Problem statement => How many of the lines below contain the string "hero"? Case counts, so give only the number.

Stored data:

##########

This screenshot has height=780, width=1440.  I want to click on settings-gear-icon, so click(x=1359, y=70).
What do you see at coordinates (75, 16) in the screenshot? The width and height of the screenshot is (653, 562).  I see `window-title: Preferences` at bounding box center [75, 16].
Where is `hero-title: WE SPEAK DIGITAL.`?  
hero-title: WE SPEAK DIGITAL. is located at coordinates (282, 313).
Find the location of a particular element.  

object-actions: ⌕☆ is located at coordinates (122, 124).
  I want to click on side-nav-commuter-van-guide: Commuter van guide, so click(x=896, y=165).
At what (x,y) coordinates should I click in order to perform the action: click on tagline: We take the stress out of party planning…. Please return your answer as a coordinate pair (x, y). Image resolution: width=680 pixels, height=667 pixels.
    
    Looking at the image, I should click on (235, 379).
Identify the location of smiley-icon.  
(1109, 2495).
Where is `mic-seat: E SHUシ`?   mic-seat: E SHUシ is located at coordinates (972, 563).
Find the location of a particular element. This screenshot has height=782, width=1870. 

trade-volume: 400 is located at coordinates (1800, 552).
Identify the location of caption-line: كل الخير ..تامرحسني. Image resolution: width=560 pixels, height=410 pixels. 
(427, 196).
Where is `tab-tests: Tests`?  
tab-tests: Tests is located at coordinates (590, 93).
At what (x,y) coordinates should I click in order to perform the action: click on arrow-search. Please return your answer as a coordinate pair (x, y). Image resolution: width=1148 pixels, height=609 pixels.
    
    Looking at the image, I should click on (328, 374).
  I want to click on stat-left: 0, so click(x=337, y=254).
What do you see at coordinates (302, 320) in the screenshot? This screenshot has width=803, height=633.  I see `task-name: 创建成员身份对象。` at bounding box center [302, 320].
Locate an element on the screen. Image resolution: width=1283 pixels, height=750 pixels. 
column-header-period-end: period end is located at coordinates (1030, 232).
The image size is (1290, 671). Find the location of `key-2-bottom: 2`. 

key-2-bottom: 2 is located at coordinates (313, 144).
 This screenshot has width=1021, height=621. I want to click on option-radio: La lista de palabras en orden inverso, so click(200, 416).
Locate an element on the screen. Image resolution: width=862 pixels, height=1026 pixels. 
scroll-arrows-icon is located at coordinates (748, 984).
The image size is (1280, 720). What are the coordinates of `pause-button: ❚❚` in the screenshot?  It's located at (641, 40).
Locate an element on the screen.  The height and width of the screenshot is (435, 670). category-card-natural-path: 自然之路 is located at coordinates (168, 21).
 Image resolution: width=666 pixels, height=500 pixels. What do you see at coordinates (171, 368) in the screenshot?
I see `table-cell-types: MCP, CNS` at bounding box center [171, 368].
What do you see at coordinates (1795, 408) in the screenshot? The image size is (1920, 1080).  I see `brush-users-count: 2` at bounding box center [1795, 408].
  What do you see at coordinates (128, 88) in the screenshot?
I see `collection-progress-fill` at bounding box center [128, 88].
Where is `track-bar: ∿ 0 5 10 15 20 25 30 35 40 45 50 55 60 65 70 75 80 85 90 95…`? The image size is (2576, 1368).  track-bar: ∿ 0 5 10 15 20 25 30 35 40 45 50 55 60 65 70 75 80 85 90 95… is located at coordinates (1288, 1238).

##########

Output for this task => 2